-- start SOURCE DOCUMENT --

Wednesday, May 11, 2011

Democracy Takes Hard Work

While sifting through my postings from earlier this semester I came upon something that I think really sums up some of my views on Democracy after our semester-long discussion of what democracy truly means in America. I've reposted it here, as I think it serves as a good reminder to us all whenever ''the going gets tough''and we feel discouraged.


"When we expect liberty and justice to appear miraculously, like fast food, without more rigorous forms of participation, definition, and sacrifice, we are like farmers who curse the dirt and pray for rain, but "want crops without plowing the ground. Yet some people are already plowing" (Stout 289-290).

-- end SOURCE DOCUMENT --
-- start DATA TO USE --

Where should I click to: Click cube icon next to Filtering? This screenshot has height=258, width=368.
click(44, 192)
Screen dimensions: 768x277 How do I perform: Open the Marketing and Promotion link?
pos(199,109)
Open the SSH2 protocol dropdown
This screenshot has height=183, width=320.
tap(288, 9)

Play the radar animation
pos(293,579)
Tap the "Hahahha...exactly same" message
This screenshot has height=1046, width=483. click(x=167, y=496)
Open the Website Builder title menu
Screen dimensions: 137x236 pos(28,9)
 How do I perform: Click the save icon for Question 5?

-- end DATA TO USE --
-- start DATA TO USE --

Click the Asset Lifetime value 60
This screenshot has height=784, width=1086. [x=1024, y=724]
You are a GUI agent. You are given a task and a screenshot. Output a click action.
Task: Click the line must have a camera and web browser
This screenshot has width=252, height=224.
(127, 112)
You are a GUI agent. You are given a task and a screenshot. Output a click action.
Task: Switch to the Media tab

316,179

-- end DATA TO USE --

## OBJECTIVES
a) Write out the data entries from the line with "Screen dimensions: 768x277" to the line with "How do I perform: Click", including both of those lines, and reproduce them without any change.
b) Extend the post on democracy, starting after its final sentence.
The post on democracy has no connection to the data entries.

## TASK ANSWERS
a)
Screen dimensions: 768x277 How do I perform: Open the Marketing and Promotion link?
pos(199,109)
Open the SSH2 protocol dropdown
This screenshot has height=183, width=320.
tap(288, 9)

Play the radar animation
pos(293,579)
Tap the "Hahahha...exactly same" message
This screenshot has height=1046, width=483. click(x=167, y=496)
Open the Website Builder title menu
Screen dimensions: 137x236 pos(28,9)
 How do I perform: Click the save icon for Question 5?

b)
This quote comes from Jeffrey Stout's book Blessed are the Organized Like so many of the authors we have been reading this semester (Putnam, Tocqueville, to name a few) Stout calls for the need for association and mobilization of the populace towards a grassroots democracy. This quote was a great analogy for me: it compared the democratic ideals we are striving for to farming, and reminded me of how it takes hard work in order to get somewhere. We cannot just expect that things will happen overnight and on an individual level we all need to put in the effort and sacrifice to see it succeed. However, first we must "plow the ground" and lay the foundation in order to see it succeed.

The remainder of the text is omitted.